The 'region' level is also where synthesizer style sound parameters can be applied. Six stage envelope generators, powerful multi-mode filters, and two LFOs are available, and this is also where volume, pan, and global velocity parameters can be set. 

TX16Wx Sound Editor

A modulation tables allows powerful and complex modulation routings. 

Group Editing.

'Group' level combines regions and allows setting of parameters such as mono/poly, mono priority, choke groups (for setting monophonic triggering of samples, for hihats, etc.), legato mode triggering, tuning, play mode, output bus, etc.

It's all very comprehensive, and it's difficult to think of any annoying omissions or flaws here. 

Programs and Performances. 

A program is a collection of groups of samples and here you can name the program, assign midi channels, output, and volume parameters. A number of programs can then be combined into a performance to form a complete multi-timbral setup with several instruments with their own level, panning and midi channel assignments ready for sequencing into complete songs.  

As mentioned earlier, this additional level of complexity is slightly baffling for a software instrument as within a DAW you can open several 'instances' of a VST instrument. Perhaps if you were using TX16Wx as a standalone instrument for live performances, this might be useful.  

File Browser

Permanently displayed on the left of the GUI window is the file browser which allows you to load waves or previously stored programs and performances from anywhere within your computer. 

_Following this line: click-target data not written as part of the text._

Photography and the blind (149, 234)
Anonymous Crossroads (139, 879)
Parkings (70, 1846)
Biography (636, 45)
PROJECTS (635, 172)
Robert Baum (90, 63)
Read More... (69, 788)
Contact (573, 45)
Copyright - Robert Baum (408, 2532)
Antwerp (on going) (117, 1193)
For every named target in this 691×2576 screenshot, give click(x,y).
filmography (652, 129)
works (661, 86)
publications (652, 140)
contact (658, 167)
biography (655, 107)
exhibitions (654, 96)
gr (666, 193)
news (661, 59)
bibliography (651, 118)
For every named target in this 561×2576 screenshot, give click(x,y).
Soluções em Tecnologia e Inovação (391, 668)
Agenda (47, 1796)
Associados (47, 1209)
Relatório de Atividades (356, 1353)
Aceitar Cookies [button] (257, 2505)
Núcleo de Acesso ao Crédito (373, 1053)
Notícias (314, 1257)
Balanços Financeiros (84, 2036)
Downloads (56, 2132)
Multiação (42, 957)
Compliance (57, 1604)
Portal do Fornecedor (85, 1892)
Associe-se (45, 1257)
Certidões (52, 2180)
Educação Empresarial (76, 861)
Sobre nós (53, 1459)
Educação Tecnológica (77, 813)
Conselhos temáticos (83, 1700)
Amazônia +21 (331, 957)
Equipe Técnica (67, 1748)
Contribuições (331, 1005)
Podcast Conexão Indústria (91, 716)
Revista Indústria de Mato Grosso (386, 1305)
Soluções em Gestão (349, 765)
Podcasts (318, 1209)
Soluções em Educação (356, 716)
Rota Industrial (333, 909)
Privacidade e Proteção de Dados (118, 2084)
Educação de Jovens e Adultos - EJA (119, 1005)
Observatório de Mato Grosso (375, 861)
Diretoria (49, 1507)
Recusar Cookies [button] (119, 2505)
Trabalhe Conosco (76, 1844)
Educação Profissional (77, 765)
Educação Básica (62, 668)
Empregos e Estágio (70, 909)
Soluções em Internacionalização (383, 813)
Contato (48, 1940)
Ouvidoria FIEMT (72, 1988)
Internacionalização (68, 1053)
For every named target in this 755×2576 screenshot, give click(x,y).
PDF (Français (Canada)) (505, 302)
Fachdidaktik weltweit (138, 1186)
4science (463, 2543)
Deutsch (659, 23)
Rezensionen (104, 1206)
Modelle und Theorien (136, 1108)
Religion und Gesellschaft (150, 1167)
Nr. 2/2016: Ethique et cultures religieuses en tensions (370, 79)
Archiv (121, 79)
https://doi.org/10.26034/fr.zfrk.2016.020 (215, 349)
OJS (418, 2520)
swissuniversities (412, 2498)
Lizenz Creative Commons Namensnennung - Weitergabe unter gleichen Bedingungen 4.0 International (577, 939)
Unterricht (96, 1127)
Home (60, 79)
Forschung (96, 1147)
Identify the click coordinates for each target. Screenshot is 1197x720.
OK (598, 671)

A really useful feature of the file browser is a wave preview player which alllows you to preview a wave before loading it and you can also select 'auto-play' which plays a wave automatically when it is selected.

TX16Wx File Browser

TX16Wx Pro Features.

Some additional features of the TX16Wx have been mentioned above but others include a suite of six effects busses with reverb, delay and modulation type effects for each. An on-board arpeggiator is available in the Pro version, and the aforementioned 'transposition engine' which allows  time-stretch type editing for loop and beat type wave editing. 

TX16Wx PRO Arpeggiator

There is only one active version of TX16Wx, you can enable the additional features to evaluate them. You can then activate these additional features once you've purchased a license. 

I've used TX16Wx for some time now, alongside Reason's own NN-XT, for my own songs and production work. 

It does look a little daunting at first but once you understand the different heirarchy and slot editors it's quite quick and intuitive to work with. 

I use it as a VST instrument within Reason and it's always proved stable and reliable. 

For editing and playing samples and sample based instruments within a Freeware computer music package it takes some beating. The basic package covers most of what any computer musician would require from a software VST sampler without any major flaws or omissions. There are a few additional useful options available as part of the upgraded pro package, the most important of which would be the time stretching 'transposition engine.' The effects and arpeggiator functions can be quite easily recreated with alternative programs.  

CWITEC themselves describe the TX16Wx as a creative instrument rather than just a playback engine for sample libraries. Anyone who remembers the early days of sampling, with Peter Gabriel blowing over milk bottles and banging on metal pipes to create otherworldly sounds, and Depeche Mode rolling ball bearings across hotel balconies to create their' industrial percussion' will appreciate a feature set aimed at and capable of that kind of creative approach.